GOAL OF THE EXERCISE =
Please return every line of the data below unchanged, leaving the pictures out.

(Records of locating words and elements)
────────────────

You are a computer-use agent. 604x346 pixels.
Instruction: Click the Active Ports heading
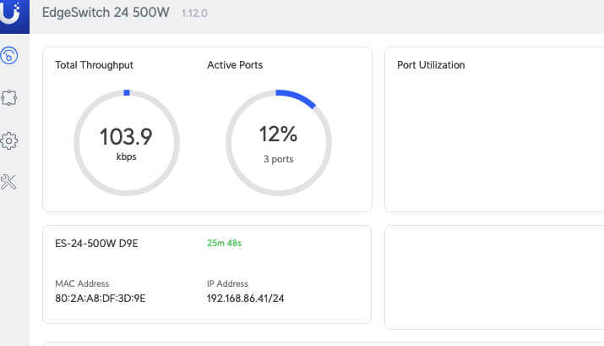click(x=235, y=65)
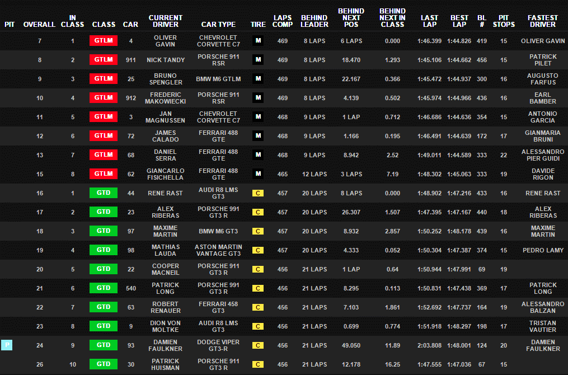
Task: Sort by the OVERALL column header
Action: click(40, 25)
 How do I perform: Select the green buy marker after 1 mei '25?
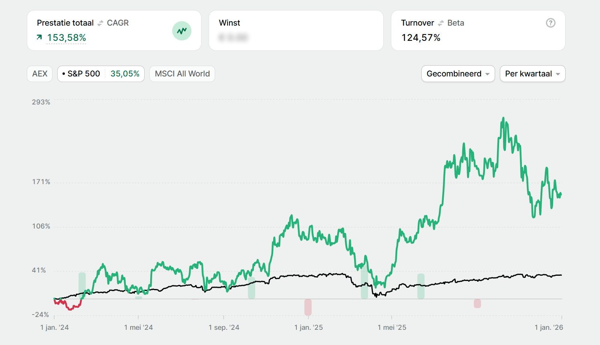421,286
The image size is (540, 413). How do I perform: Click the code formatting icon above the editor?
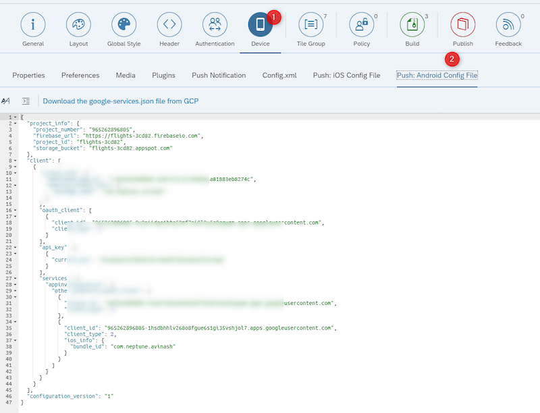tap(26, 101)
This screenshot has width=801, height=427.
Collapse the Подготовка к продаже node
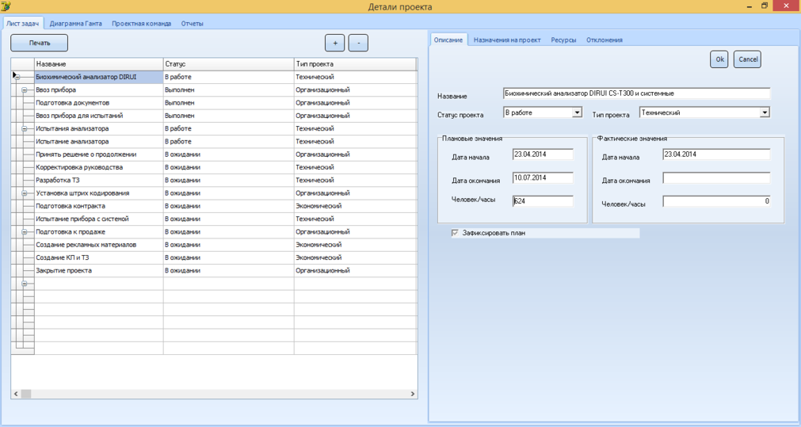click(25, 232)
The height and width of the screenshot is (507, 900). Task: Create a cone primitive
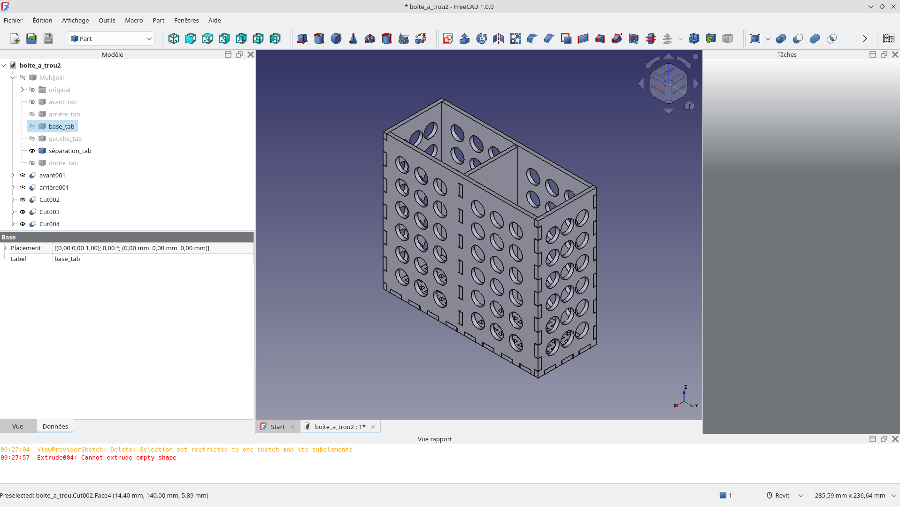click(x=353, y=38)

────────────────

SOLUTION =
You are a computer-use agent. 604x346 pixels.
Instruction: Click the Active Ports heading
click(x=235, y=65)
Task: Sort by the OVERALL column header
Action: click(40, 25)
 How do I perform: Select the green buy marker after 1 mei '25?
421,286
The image size is (540, 413). How do I perform: Click the code formatting icon above the editor?
tap(26, 101)
This screenshot has width=801, height=427.
Collapse the Подготовка к продаже node
click(25, 232)
The height and width of the screenshot is (507, 900). Task: Create a cone primitive
click(x=353, y=38)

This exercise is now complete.